Still, there were times when he felt the need of a teacher. He would occasionally encounter difficulties which he found himself unable to surmount without assistance. At such times he thought of Mr Rathburn's kind offer. But his old teacher lived nearly a mile distant, and he felt averse to troubling him, knowing that his duties in school were arduous.
Occasionally he met some of his schoolmates.
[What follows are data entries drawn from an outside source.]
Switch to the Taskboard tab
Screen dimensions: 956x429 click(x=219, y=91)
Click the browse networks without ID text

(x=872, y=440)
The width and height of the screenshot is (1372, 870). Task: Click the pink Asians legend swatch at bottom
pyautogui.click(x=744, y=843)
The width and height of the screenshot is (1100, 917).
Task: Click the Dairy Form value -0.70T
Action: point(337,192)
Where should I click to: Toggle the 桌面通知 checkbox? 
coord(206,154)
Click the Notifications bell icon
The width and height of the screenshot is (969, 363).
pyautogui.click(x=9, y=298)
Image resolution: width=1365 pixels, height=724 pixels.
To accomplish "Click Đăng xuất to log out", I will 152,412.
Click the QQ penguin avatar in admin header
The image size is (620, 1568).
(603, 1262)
As nearly all of them were friendly and well-disposed to him, this gave him pleasure, and brought back sometimes the wish that he was as free as they. But this wish was almost instantly checked by the thought that he had made a sacrifice for his country's sake.
A few days after the incident narrated in the last chapter, Frank was out in the woods not far from Chloe's cottage, collecting brushwood, to be afterward carried home, when his attention was called to an altercation, one of the parties in which he readily recognized as little Pomp. To explain how it came about, we shall have to go back a little.
Pomp was returning from Mrs. Frost's, swinging a tin kettle containing provisions for his mother and himself, when all at once he met John Haynes, who was coming from the opposite direction.
Now, John was something of a bully, and liked to exercise authority over the boys who were small enough to render the attempt a safe one. On the present occasion he felt in a hectoring mood.
"I'll have some fun out of the little nigger," he said to himself, as he espied Pomp.
Pomp approached, swinging his pail as before, and whistling a plantation melody.
"What have you got there, Pomp?" asked John.